Kay Ryan - Coisas Emparelhadas

Lançando mão de irônicas miradas parciais, o poeta esquadrinha a dissonância entre a aparência e a realidade, por meio da observação dos pássaros, servindo-se da ideia de incompletude informacional no momento mesmo de se compreender, de se interpretar o mundo.

 

Com efeito, coisas que costumam estar juntas na natureza, como as asas e as patas de um pássaro, podem nos parecer estranhas caso sejam observadas de uma forma isolada.
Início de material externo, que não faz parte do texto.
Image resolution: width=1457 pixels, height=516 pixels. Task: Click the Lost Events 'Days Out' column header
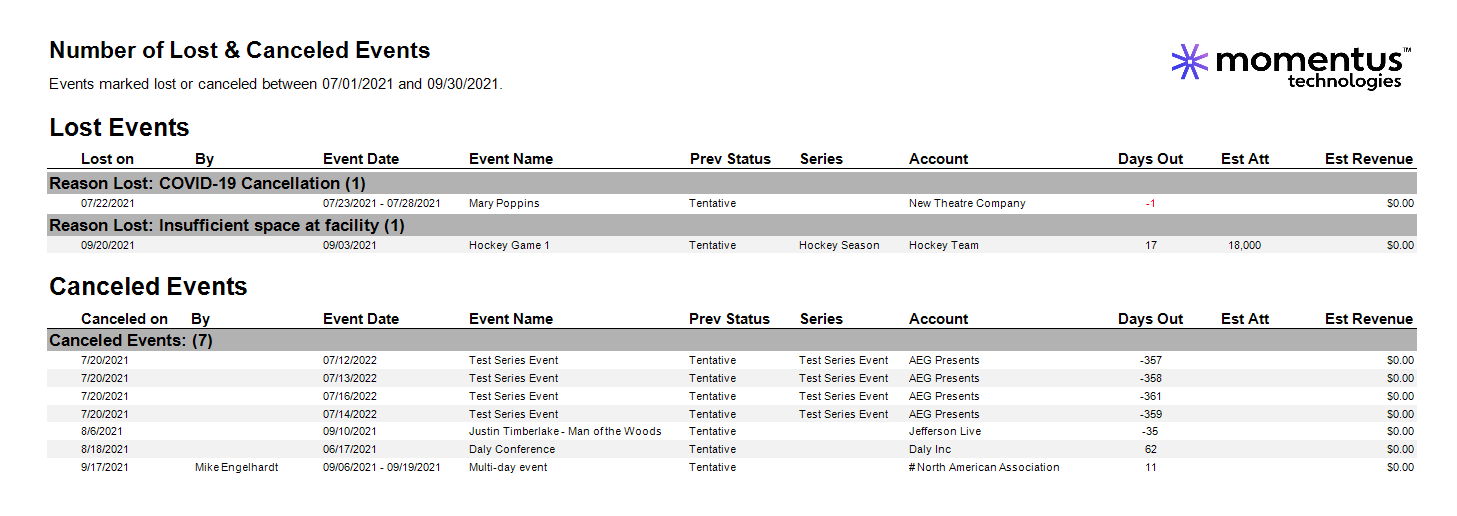click(1150, 159)

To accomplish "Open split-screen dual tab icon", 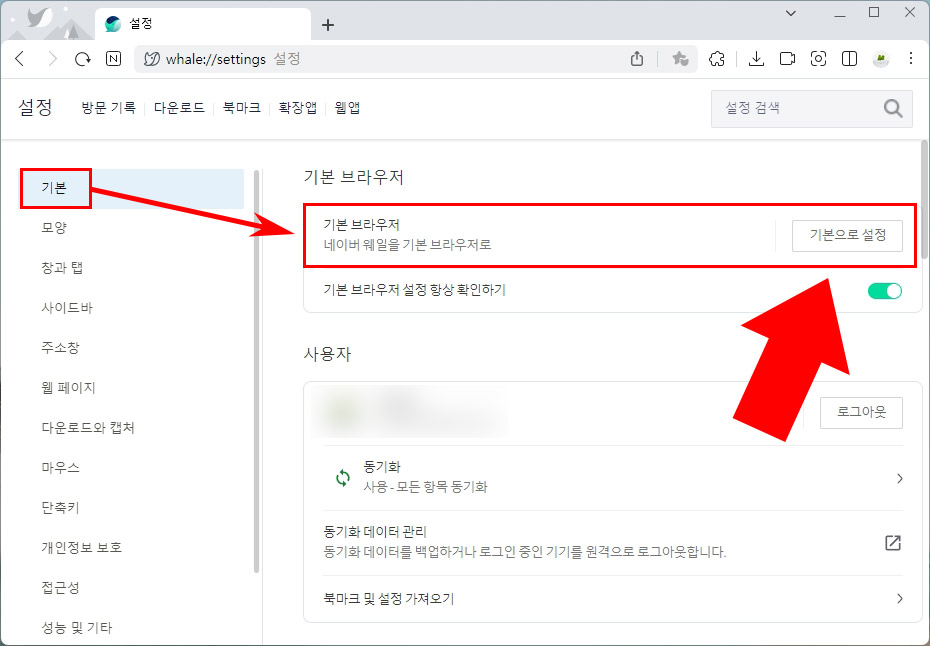I will click(849, 59).
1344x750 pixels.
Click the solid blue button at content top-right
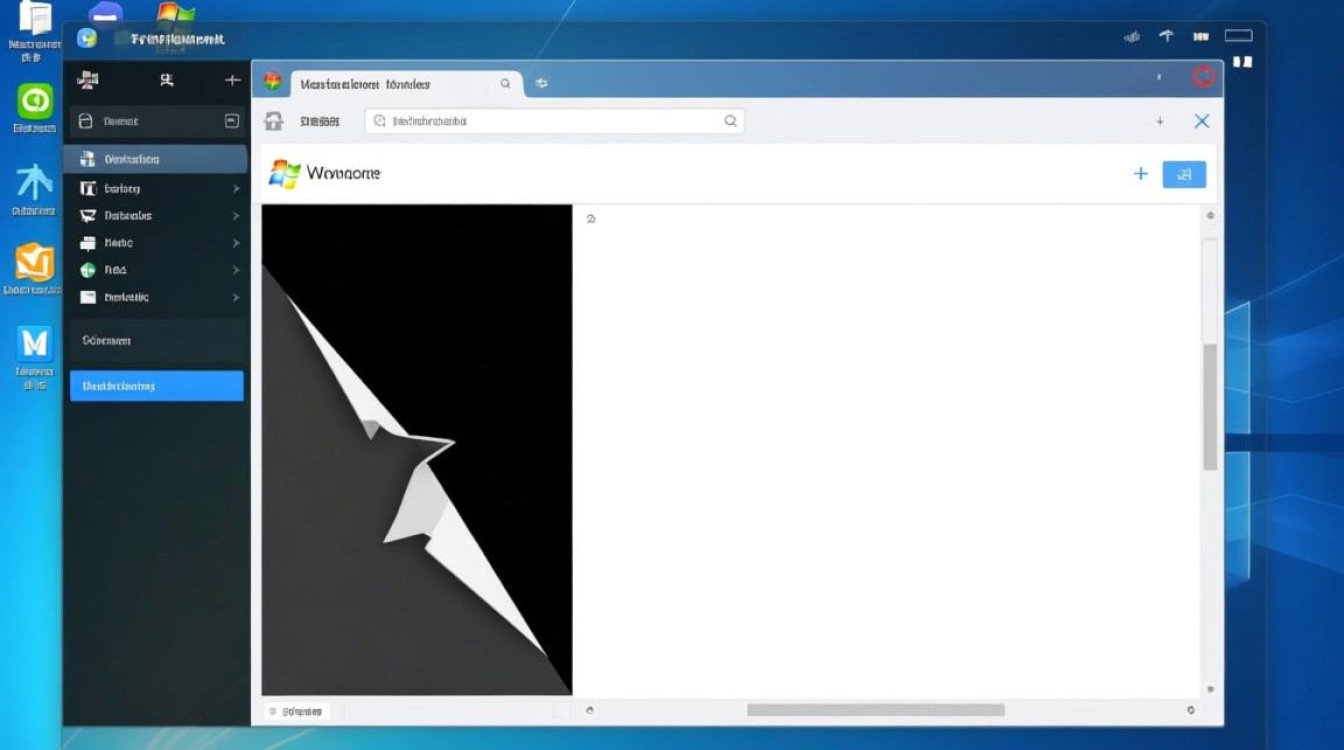click(x=1184, y=174)

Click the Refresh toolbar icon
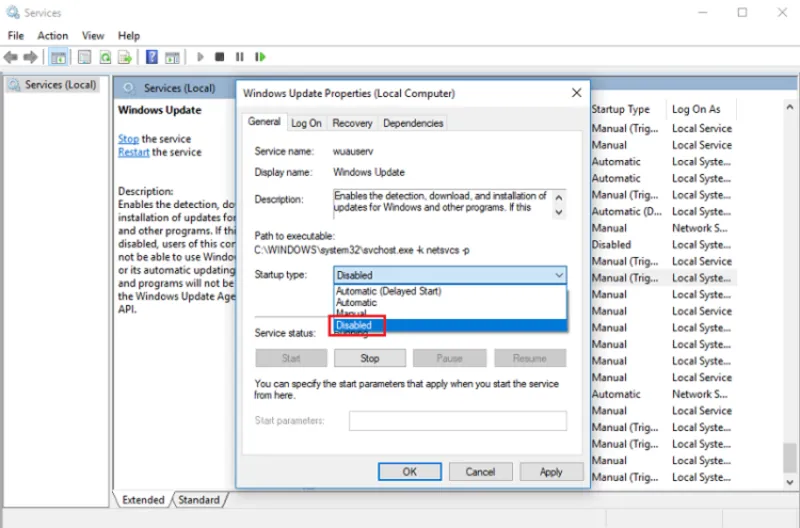(105, 57)
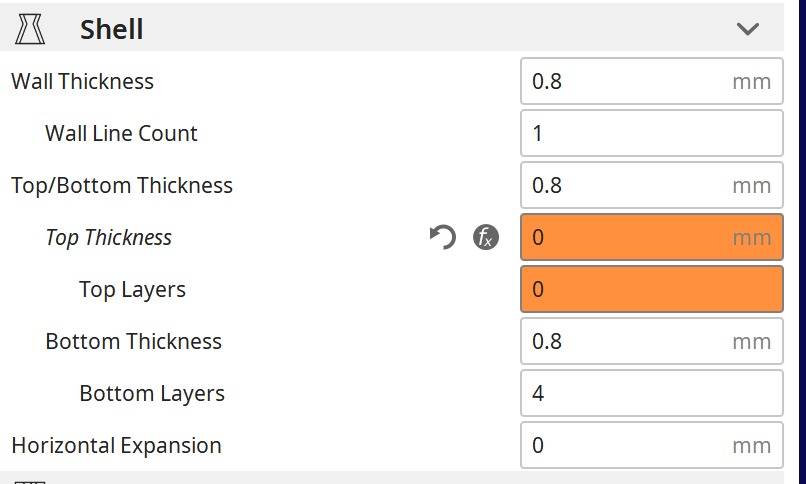Click the Bottom Layers setting label
This screenshot has height=484, width=806.
152,393
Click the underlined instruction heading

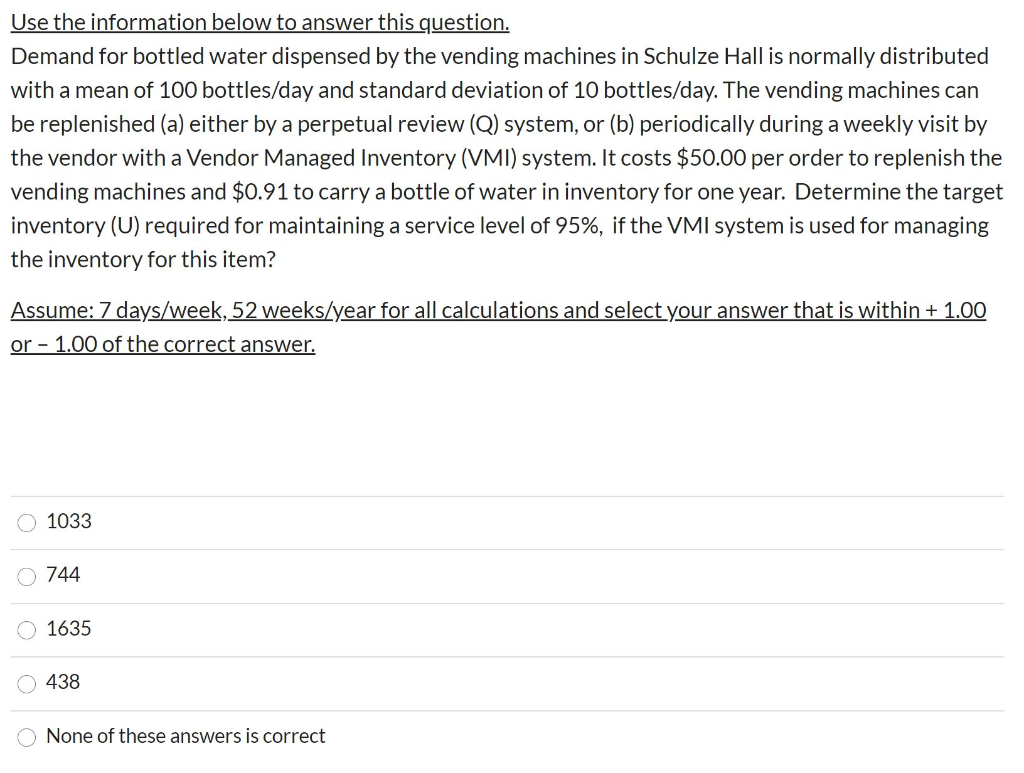pyautogui.click(x=259, y=21)

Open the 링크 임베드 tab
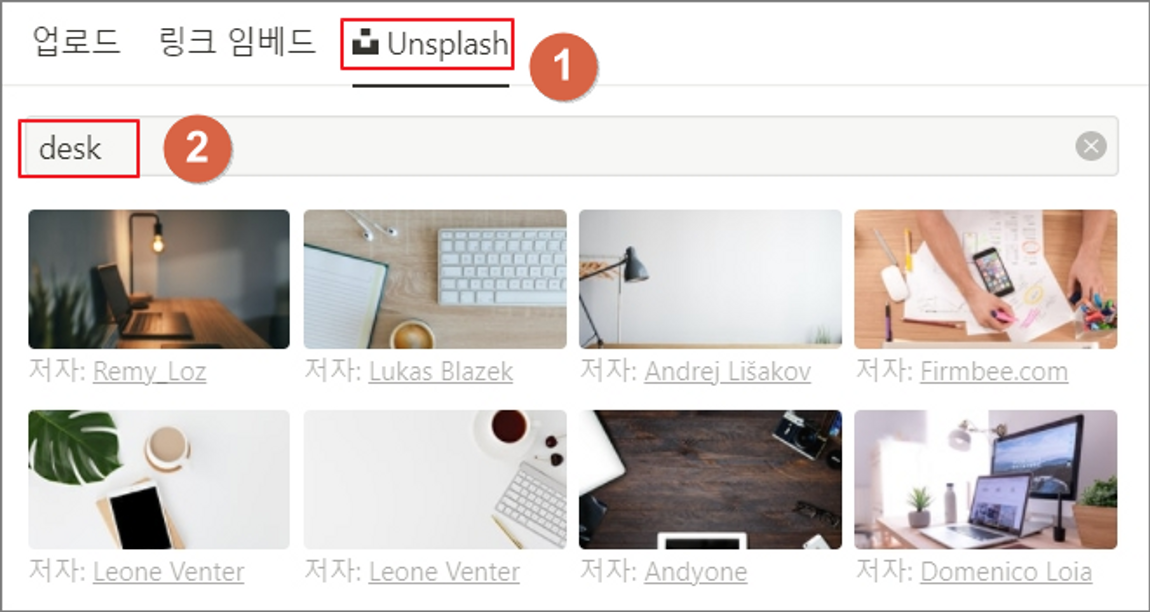(237, 42)
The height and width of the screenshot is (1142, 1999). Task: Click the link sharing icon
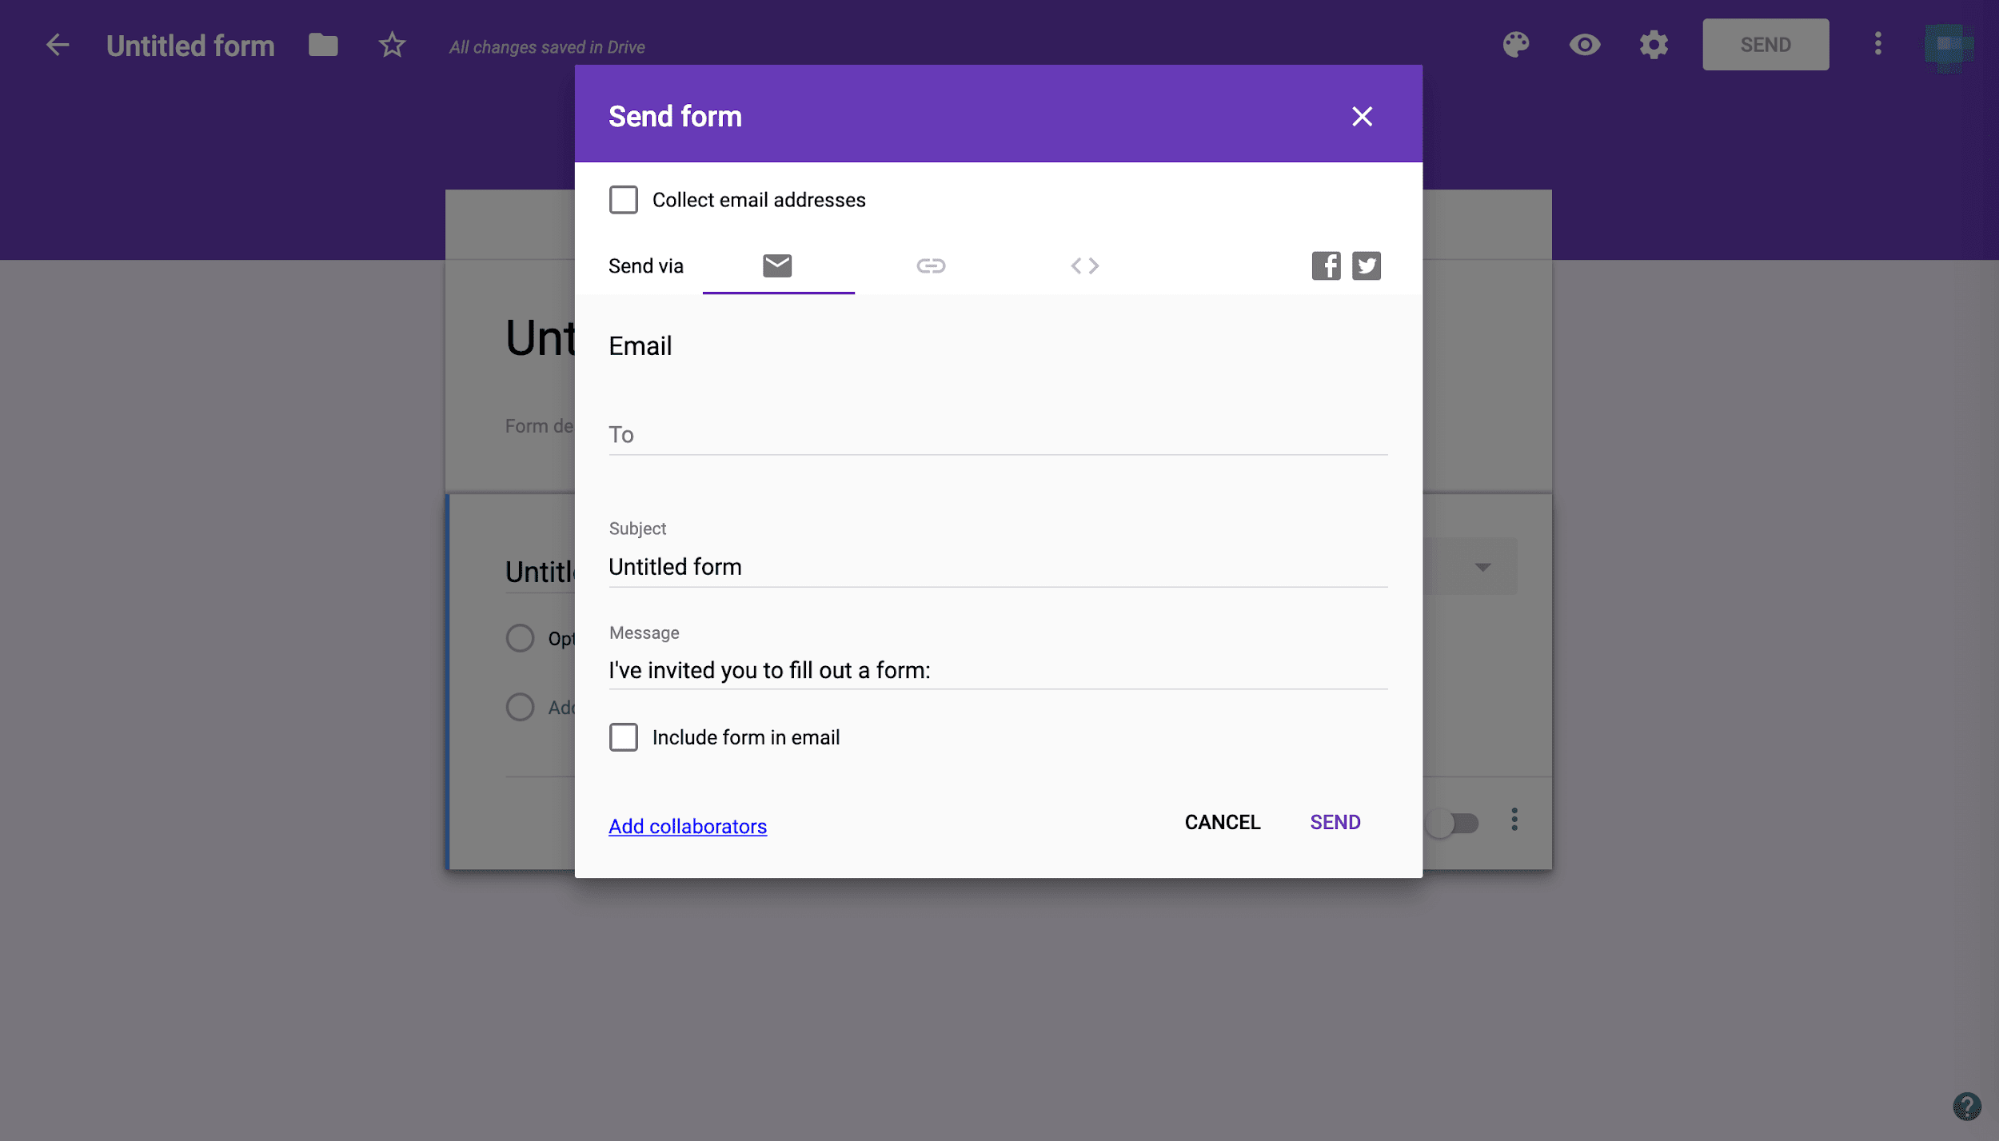pos(931,265)
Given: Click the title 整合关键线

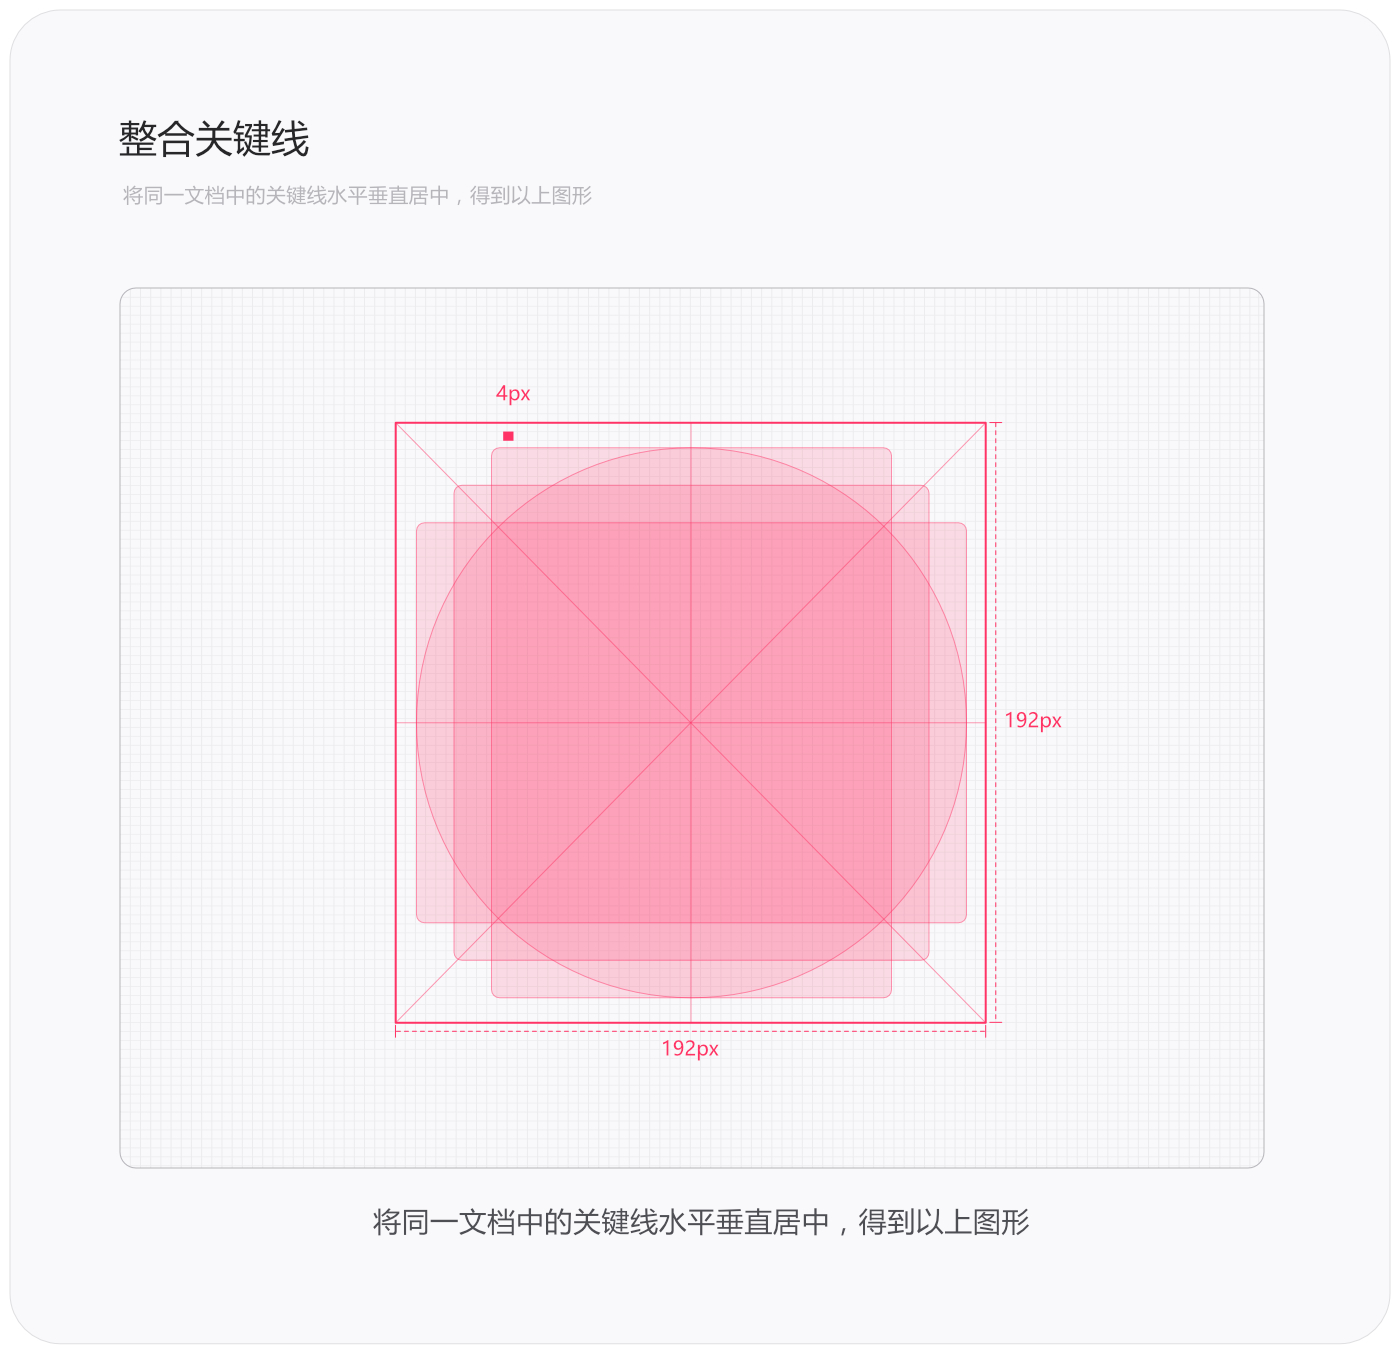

Veja-se: um corvo, majestosa ave, associada com frequência às trevas e à má sorte, vem em arrimo à tencionada homologação da tese do autor, ao ser visto como um desairoso “corvo comum”, de pernas arqueadas, a se mover desajeitadamente sobre a terra.

 

Disso decorre a importância de se ter uma perspectiva a mais completa possível dos fatos, pois aquilo que nos parece estranho e discordante, tomado isoladamente, pode ter sentido, graça e beleza quando se observa como parte de um todo, o que nos remete, por outras vias, à noção de que a totalidade das coisas emparelhadas perfaz algo mais que a soma de suas componentes individuais.

 

J.A.R. – H.C.

 

Kay Ryan

(n. 1945)

 

Paired Things

 

Who, who had only seen wings,

could extrapolate the

skinny sticks of things

birds use for land,

the backward way they bend,

the silly way they stand?

And who, only studying

birdtracks in the sand,

could think those little forks

had decamped on the wind?

So many paired things seem odd.

Who ever would have dreamed

the broad winged raven of despair

would quit the air and go

bandylegged upon the ground,

a common crow?

 

Trigal com corvos

(Vincent van Gogh: pintor holandês)

 

Coisas Emparelhadas

 

Quem, que só tenha visto asas,

poderia extrapolar os

finos gravetos das coisas

que os pássaros lançam mão para pousar,

a forma como se curvam para trás,

o modo fátuo com que mantêm posição?

E quem, apenas estudando

os rastros de pássaros na areia,

poderia pensar que aquelas pequenas forquilhas

tenham escapado com o vento?

Tantas coisas emparelhadas parecem estranhas.

Quem jamais teria sonhado

que, tendo largas asas, o corvo do desespero

deixaria o ar e se poria a andar

com pernas arqueadas pelo chão,

feito um corvo comum?

 

Referência:

 

RYAN, Kay. Paired things. In: McCLATCHY, J. D. (Ed.). The vintage book of contemporary american poetry. 2nd ed. New York, NY: Vintage Books (A Division of Random House Inc.), mar. 2003. p. 530-531.